▸ **Activity**: Pull every line that includes the word "online" from the data.

___ Extracted records ___

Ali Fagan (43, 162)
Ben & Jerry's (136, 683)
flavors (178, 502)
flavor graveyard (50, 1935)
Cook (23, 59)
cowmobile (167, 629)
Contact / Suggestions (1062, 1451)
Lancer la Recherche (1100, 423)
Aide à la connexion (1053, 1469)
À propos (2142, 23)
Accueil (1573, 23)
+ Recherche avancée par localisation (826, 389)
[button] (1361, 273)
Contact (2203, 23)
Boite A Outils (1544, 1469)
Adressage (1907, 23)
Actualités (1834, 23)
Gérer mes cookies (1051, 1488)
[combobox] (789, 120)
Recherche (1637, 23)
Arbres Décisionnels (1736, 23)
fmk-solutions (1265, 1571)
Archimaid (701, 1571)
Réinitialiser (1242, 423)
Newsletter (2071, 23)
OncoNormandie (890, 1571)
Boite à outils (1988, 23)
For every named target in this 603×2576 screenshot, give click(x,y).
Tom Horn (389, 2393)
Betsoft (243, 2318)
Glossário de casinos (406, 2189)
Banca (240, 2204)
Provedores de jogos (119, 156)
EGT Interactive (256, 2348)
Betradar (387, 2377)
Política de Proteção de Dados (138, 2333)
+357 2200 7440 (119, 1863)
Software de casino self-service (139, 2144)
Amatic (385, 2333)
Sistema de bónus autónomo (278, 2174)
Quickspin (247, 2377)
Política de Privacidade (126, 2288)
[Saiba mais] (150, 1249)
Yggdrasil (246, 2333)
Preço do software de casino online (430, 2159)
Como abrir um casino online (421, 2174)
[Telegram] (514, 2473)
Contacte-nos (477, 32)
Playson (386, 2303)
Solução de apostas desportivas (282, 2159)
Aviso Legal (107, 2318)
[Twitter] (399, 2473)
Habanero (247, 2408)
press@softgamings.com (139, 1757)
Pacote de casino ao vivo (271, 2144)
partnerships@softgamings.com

___

▸ **Final answer**:
Preço do software de casino online (430, 2159)
Como abrir um casino online (421, 2174)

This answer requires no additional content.